Abstract 581: Protective Effects Of Bilirubin Administration On Placental Ischemia-induced Hypertension
Preeclampsia is one of the most common complications of pregnancy in humans, and is a leading cause of premature birth and fetal perinatal morbidity and mortality. The hallmark of the disorder is the manifestation of new-onset hypertension-typically after the 20th week of gestation. While the underlying cause of the disorder remains obscure, it is widely held that failure of the maternal vasculature to adequately remodel and supply the developing placenta with adequate blood flow leads to placental insufficiency and resulting ischemia. In response placental derived factors, namely the anti-angiogenic protein sFlt-1 and reactive oxygen species- are released into the maternal circulation resulting in the symptomatic phase of the.

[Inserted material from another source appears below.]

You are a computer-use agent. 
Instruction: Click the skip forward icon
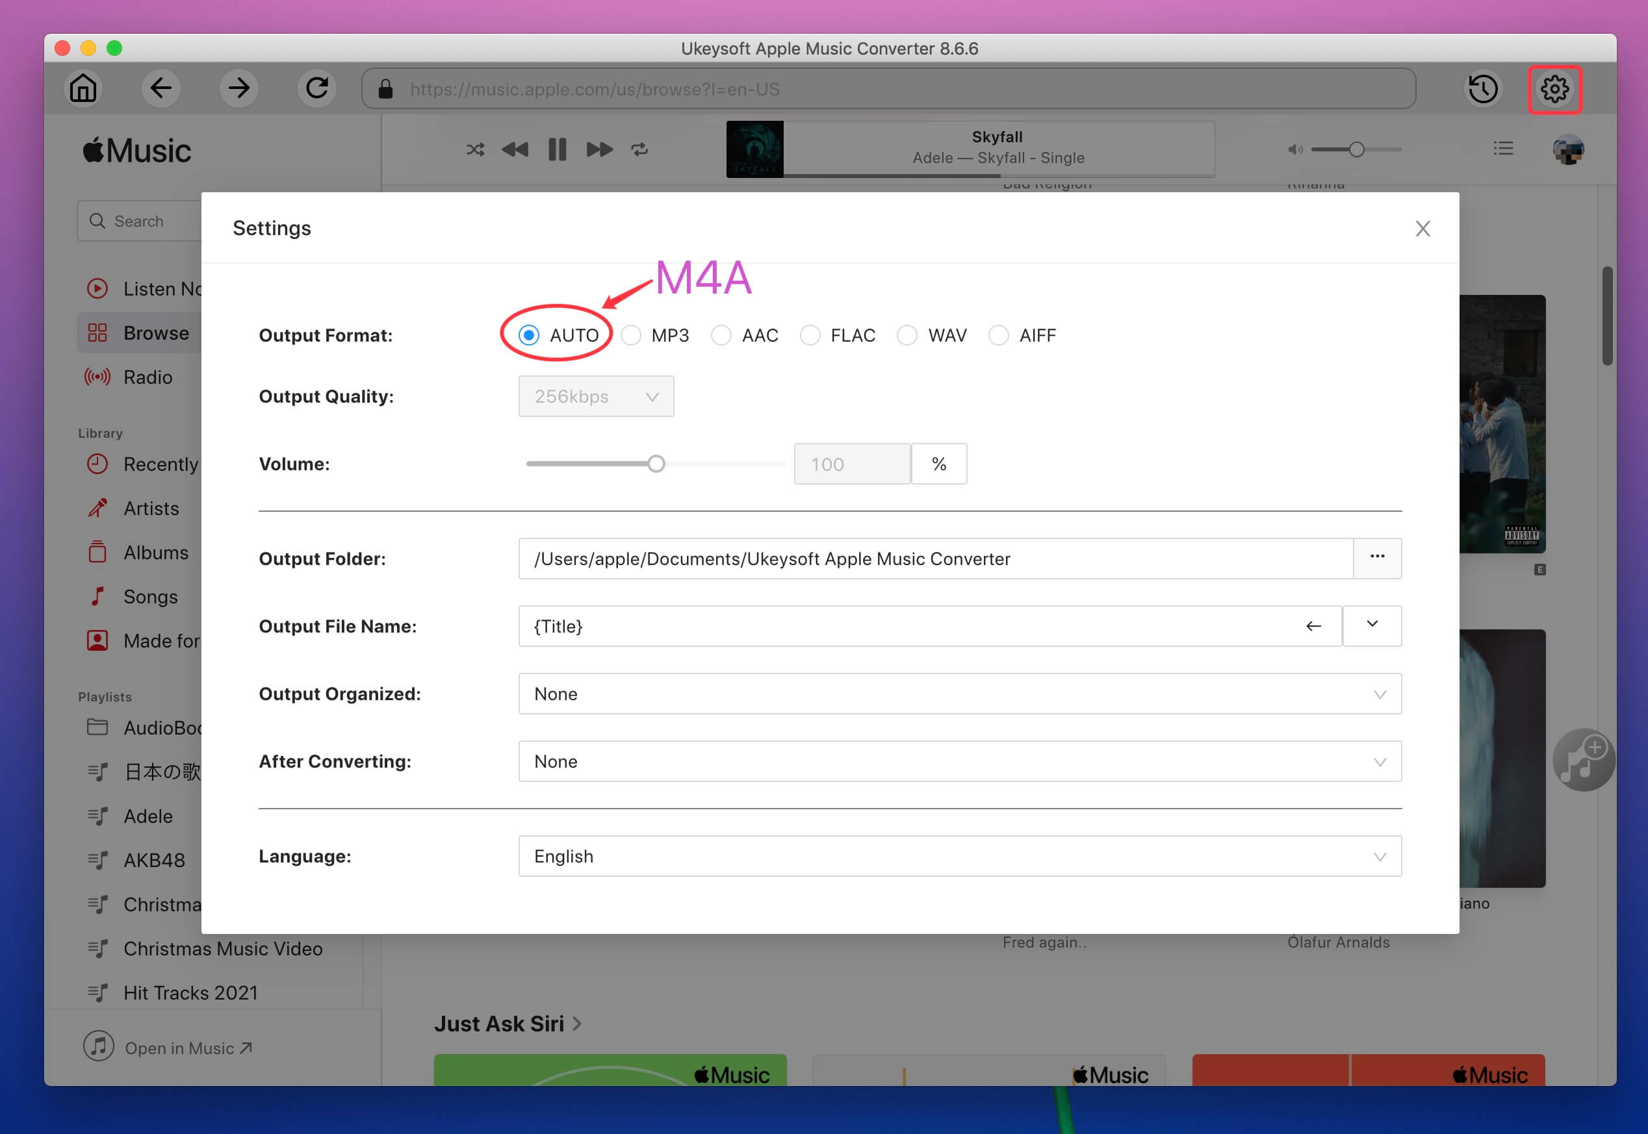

We have recently demonstrated that induction of heme oxygenase in a rodent model of placental ischemia attenuates the associated hypertension by blocking both of these pathways, presumably through byproducts carbon monoxide and bilirubin. Here, we have investigated the in vivo effects of exogenous bilirubin administration on a rodent model of placental ischemia-induced hypertension, the reduced uterine perfusion pressure (RUPP) model. RUPP animals exhibited significant increases in MAP when compared to sham animals (109 ± 3 vs 120 ± 4 mmHg, p<0.05). Exogenous administration of bilirubin (30mg/kg/q 48h, i.p.) had no significant effect on MAP in sham animals (101 ± 2 mmHg), but significantly decreased MAP in RUPP animals (107 ± 2 mmHg, p<0.05), returning pressure to sham control levels. Promisingly, bilirubin administration had no detrimental effect on fetal weight (2.5 ± 0.14 vs 2.2 ± .28 g) or incidence of fetal loss (6 ±2% shams vs 3 ± 2% treated). In RUPP animals, which have significantly increased incidence of fetal loss compared to controls (69 ± 6%, p<0.005), bilirubin tended to decrease fetal loss (43 ± 13%), however, this did not meet statistical significance. In summary, bilirubin administration attenuated the hypertension associated with placental ischemia, and moderately increased bilirubin is a potential mechanism to explain the therapeutic effects of heme oxygenase induction in this clinically relevant model for the study of preeclampsia.
Author Disclosures: E.M. George: None. D.E. Stec: None. J.P. Granger: None.
- © 2014 by American Heart Association, Inc.